Frise chronologique 2023 de la pêche en Cornouaille 2023 : année de carambolage

, par  CHEVER, Morgan, CHEVER, René Pierre

Lorsque j’ai fini la frise chronologique 2023 de la pêche en Cornouaille , j’étais de garderie chez ma fille Morgan près de Nantes. Je lui ai présenté ce travail car je connais son intérêt pour la pêche (elle a eu des langoustines dans son biberon) et ses responsabilités professionnelles en matière environnementales. Nous avons échangé sur chaque item de la frise, avec évidemment des approches générationnelles et professionnelles différentes, mais complémentaires. Nous étions des citoyens observateurs à distance, mais néanmoins outillés pour essayer de comprendre et de réfléchir sur ce qui s’était passé durant l’année 2023 dans le monde de la pêche. Après discussions et mises au point réciproques, nous avons réussi à nous mettre d’accord sur les analyses et réflexions suivantes qui n’engagent que nous-mêmes.
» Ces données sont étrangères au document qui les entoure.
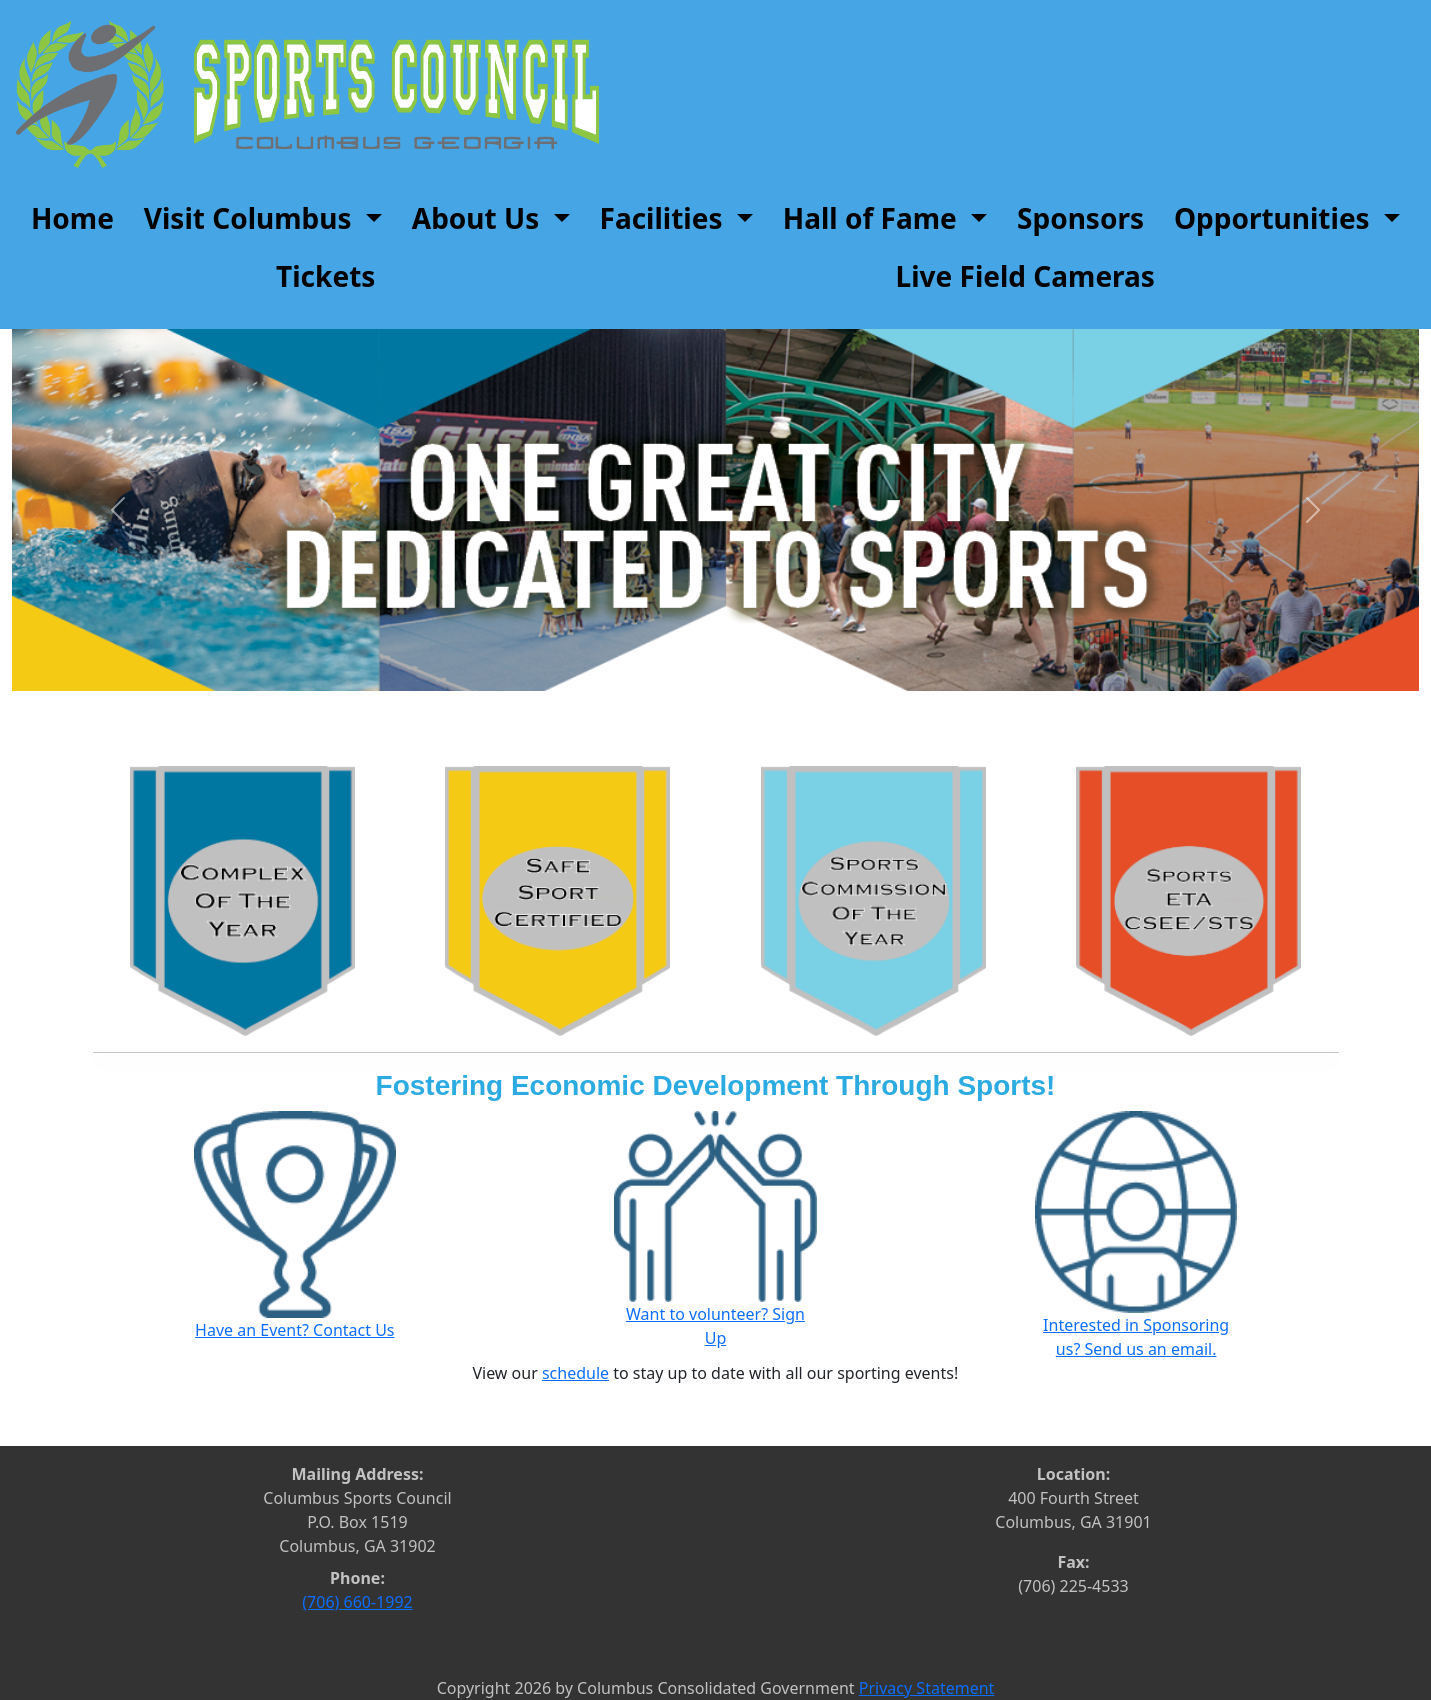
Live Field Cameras (1025, 276)
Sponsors (1080, 218)
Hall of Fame (873, 218)
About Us (479, 218)
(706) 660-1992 (358, 1602)
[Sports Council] (307, 92)
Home (72, 218)
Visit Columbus (251, 218)
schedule (575, 1373)
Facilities (665, 218)
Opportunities (1275, 218)
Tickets (325, 276)
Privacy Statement (927, 1688)
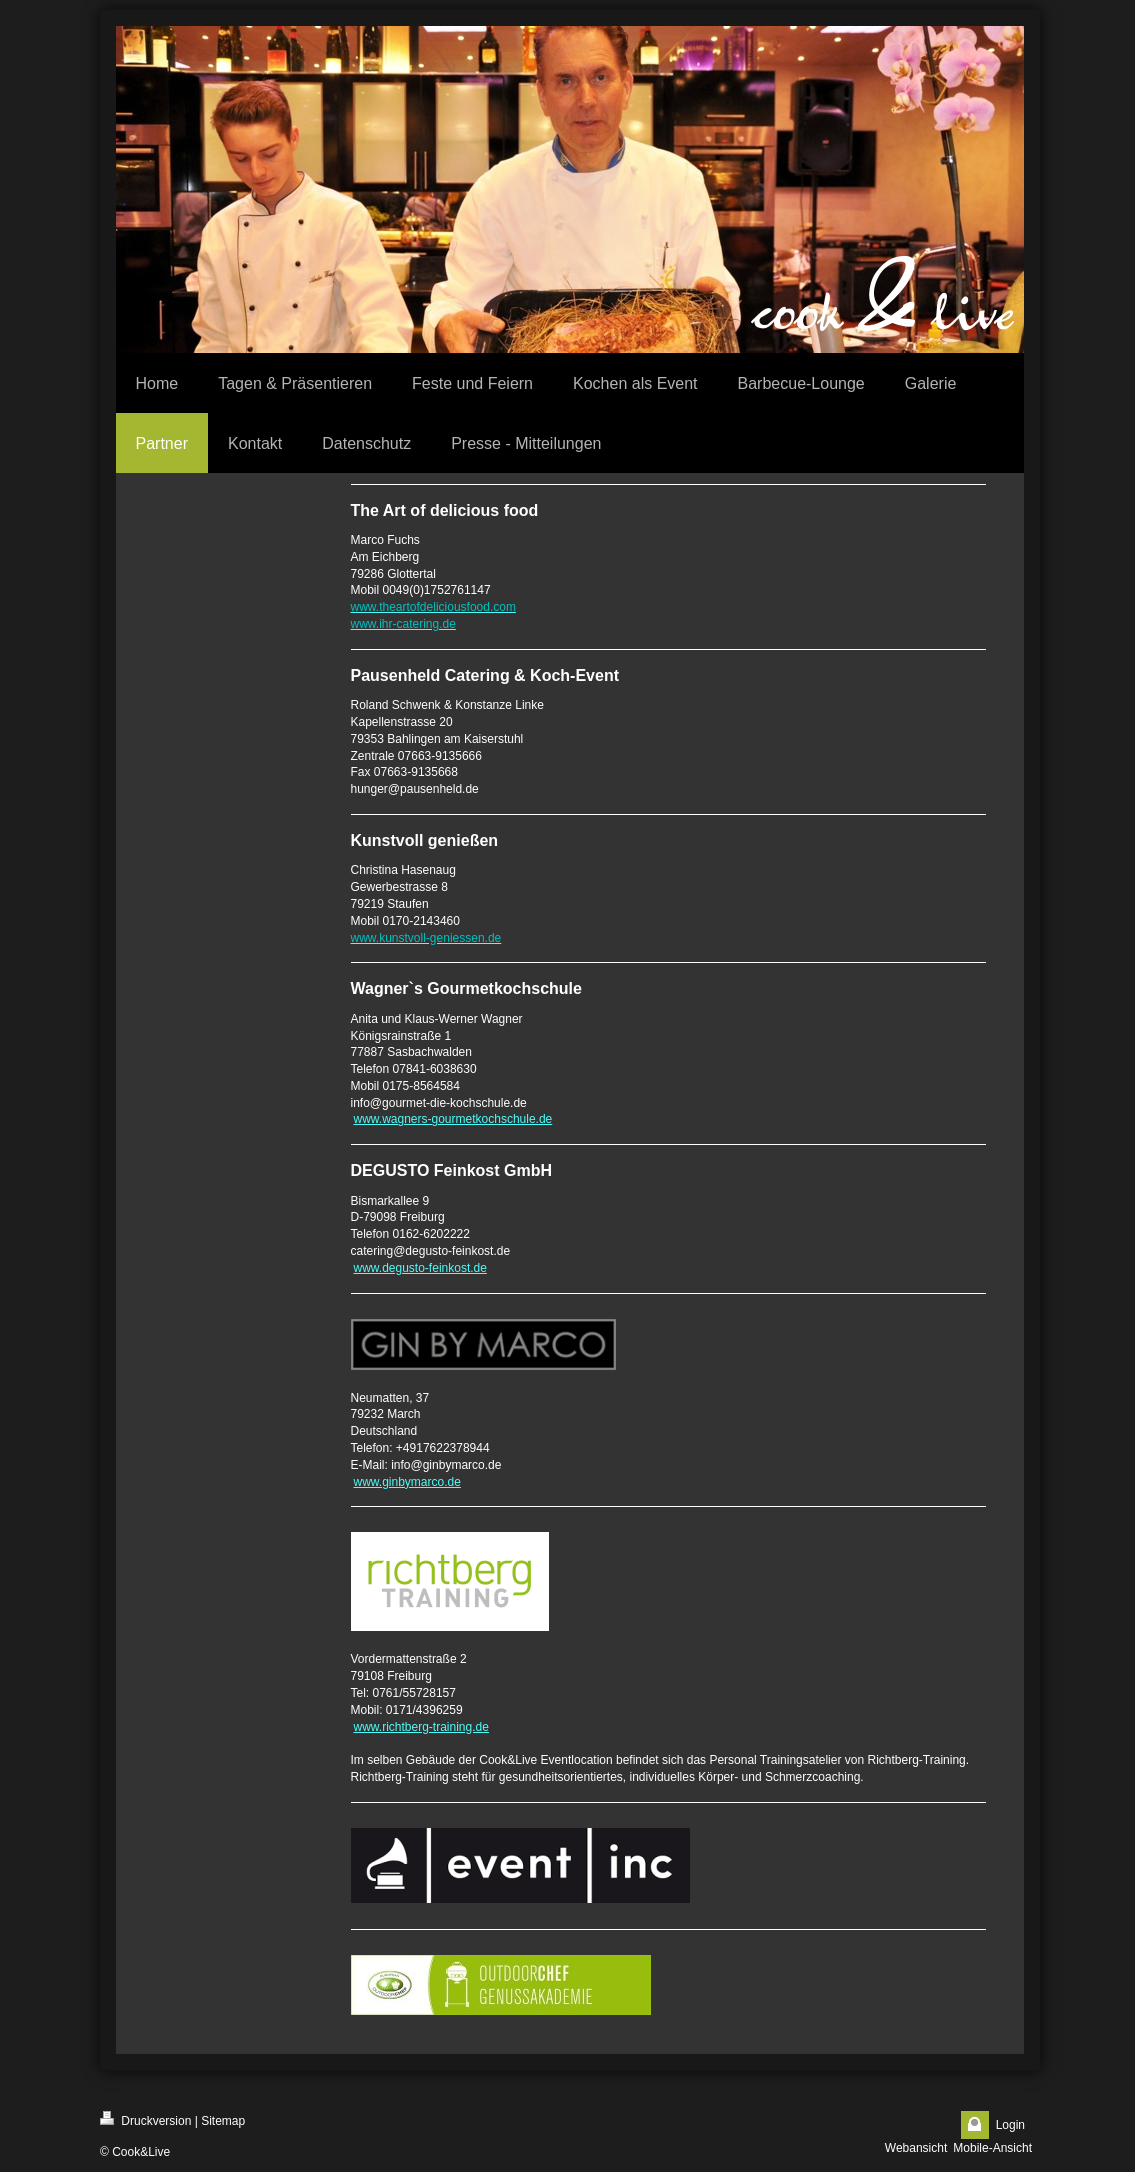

Sources : Télégramme, Ouest-France, Marin, Bulletin Pêche & Développement, South Asia News Alerts, Samoudra News Alert, Melglaz, les membres de Pêche & Développement et quelques contacts dans le milieu professionnel des pêches maritimes

Les jalons de la frise chronologique 2023 sont nombreux et riches d’enseignements comme les frises précédentes (2012-2022, 1945-2011, pour ces deux dernières frises, voir le bulletin P&D N° 211 de mars 23 https://peche-dev.org/spip.php?article454 ). Un coup d’œil rapide permet, de notre point de vue, d’appréhender du local au global, quelques événements clefs de cette année heurtée.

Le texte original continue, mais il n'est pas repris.